— WRITTEN INSTRUCTION —
Copy out the entire passage on building a diverse and skilled workforce, word for word.

ES 8. Build a diverse and skilled workforce

Core Function: Assurance

Why This Is Important

Assuring a qualified, competent, and culturally diverse workforce that reflects the populations it serves is critically important to the overall functioning of a local health department and its ability to perform its statutory functions and deliver quality services. To begin to correct the inequities that so many members of the Commonwealth experience, it is especially important that the workforce represents those groups that have been historically disenfranchised and that experience socioeconomic disadvantages.

What’s Involved

  • Actively market new staff positions to ensure that the public health workforce reflects your focus population(s).
  • Provide ongoing professional development opportunities to build the skills and competencies of staff to respond to the evolving opioid misuse landscape.
  • Support the accreditation and professionalization of behavioral health professionals.

Key Considerations

  • When hiring, think beyond “word of mouth.” “Word of mouth” recruitment tends to yield candidates whose skills, qualities, and attributes replicate the hiring committee’s composition.
  • Hiring culturally diverse staff is an important first step toward improving the cultural responsiveness of substance use-related services—but it is not the only step. Equally important is ensuring an agency-wide commitment to recognizing and valuing diverse cultural identities—such as those related to the health beliefs, practices, and language; and developing and delivering programs and services in ways that ensure that members of diverse cultural groups can benefit from them.

— DATA SHOWN —
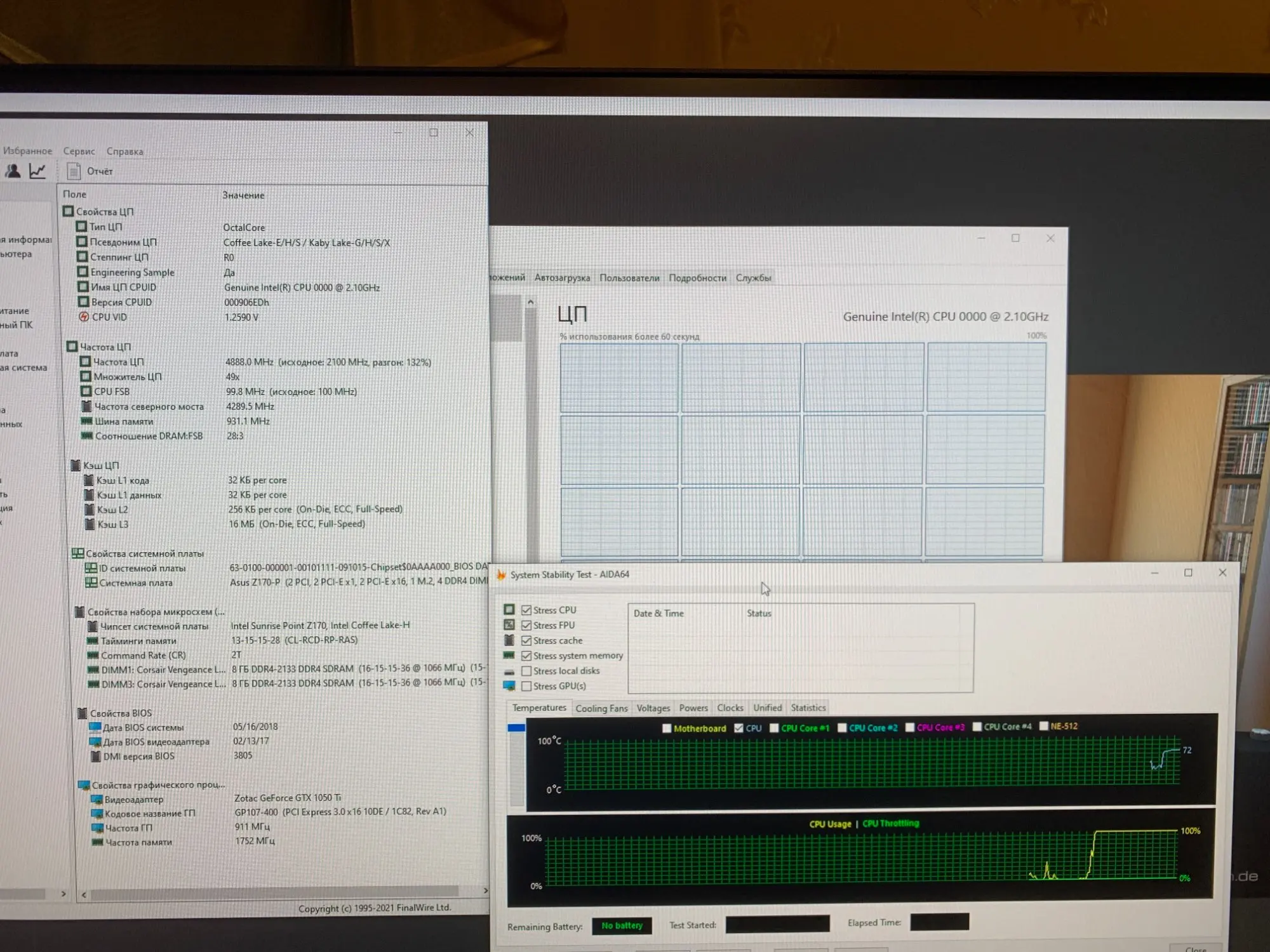The width and height of the screenshot is (1270, 952).
Task: Click the CPU VID voltage icon
Action: 84,317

— OUTPUT FOR THIS EXERCISE —
ES 8. Build a diverse and skilled workforce

Core Function: Assurance

Why This Is Important

Assuring a qualified, competent, and culturally diverse workforce that reflects the populations it serves is critically important to the overall functioning of a local health department and its ability to perform its statutory functions and deliver quality services. To begin to correct the inequities that so many members of the Commonwealth experience, it is especially important that the workforce represents those groups that have been historically disenfranchised and that experience socioeconomic disadvantages.

What’s Involved

  • Actively market new staff positions to ensure that the public health workforce reflects your focus population(s).
  • Provide ongoing professional development opportunities to build the skills and competencies of staff to respond to the evolving opioid misuse landscape.
  • Support the accreditation and professionalization of behavioral health professionals.

Key Considerations

  • When hiring, think beyond “word of mouth.” “Word of mouth” recruitment tends to yield candidates whose skills, qualities, and attributes replicate the hiring committee’s composition.
  • Hiring culturally diverse staff is an important first step toward improving the cultural responsiveness of substance use-related services—but it is not the only step. Equally important is ensuring an agency-wide commitment to recognizing and valuing diverse cultural identities—such as those related to the health beliefs, practices, and language; and developing and delivering programs and services in ways that ensure that members of diverse cultural groups can benefit from them.